No. Presurvey conference does not cover the issues in subsection (e); therefore, it is automatically excluded. Presurvey conference only covers certain licensing standards, certain conditions of participation in the Medicare program and survey requirements.
3.17 The regulations require training that covers the Outcome and Assessment Information Set (OASIS) for an individual designated as the administrator or alternate administrator of an agency licensed to provide licensed and certified home health services. Does this mean the DADS OASIS training is mandatory?
No. The DADS OASIS training is not a mandatory course. The administrator and alternate administrator of a licensed and certified home health agency do have to complete some OASIS training as required by the licensing standards.
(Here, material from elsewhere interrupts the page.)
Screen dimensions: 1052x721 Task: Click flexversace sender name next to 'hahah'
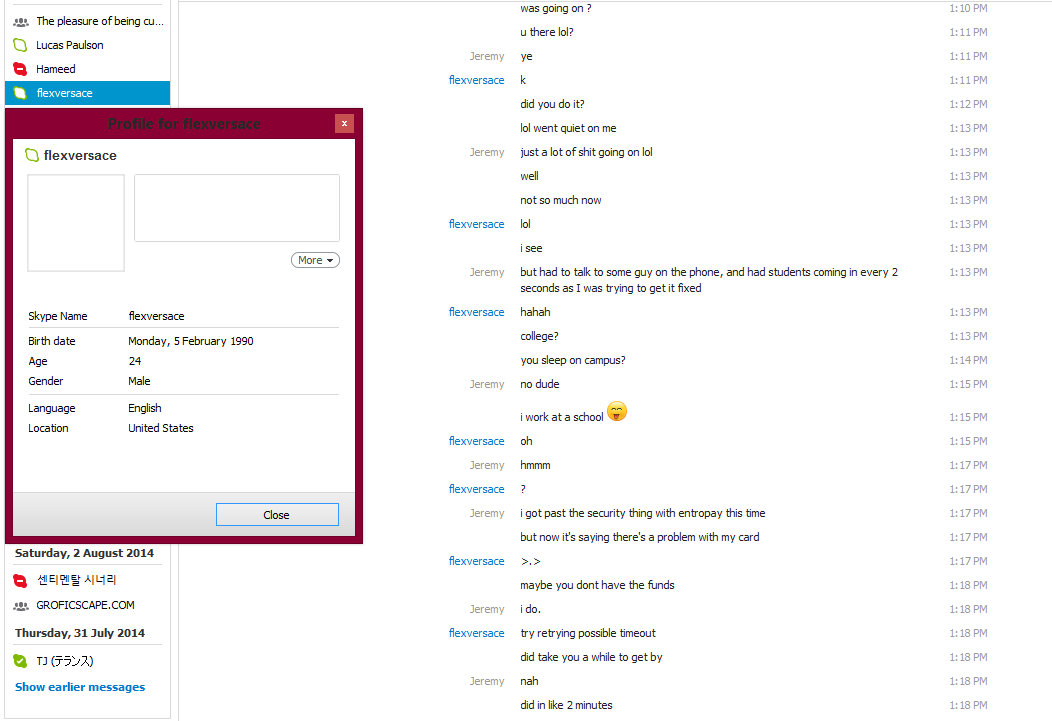pos(476,312)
But the DADS course is not the only option. Administrators may complete OASIS courses offered by other entities.
3.18 As a newly designated administrator, if I choose to complete the DADS OASIS six-hour course, will this satisfy six of the eight hours of initial training required?
No. OASIS training does not meet the requirement at §97.259(c) for the initial eight hours of training in the administration of an agency.
3.19 I noticed that DADS offers joint training for other programs. Does this training meet the qualifications for a HCSSA administrator?
In some instances, yes.
For continuing education: Yes. The joint training offered by DADS relates specifically to non-HCSSA programs such as nursing facilities, intermediate care facilities for persons with mental retardation and related conditions, and assisted living facilities. DADS joint training does not address HCSSA administration. Certain DADS joint training may be appropriate to the topics listed in 40 TAC 97.259(e) and (h), or may apply to the job of an administrator. The administrator may attend and count DADS-sponsored joint training toward continuing education if appropriate. These topics are limited.
For initial training: No. DADS-sponsored joint training relates to non-HCSSA provider settings and does not count toward the initial 24 hours of training because the courses are not HCSSA specific. DADS training that is developed for HCSSAs and is approved for continuing education credits or sponsored by a state or national organization may qualify for initial administrator training. If you have a question about applicability, contact DADS, as you should with any training provider before signing up for a course.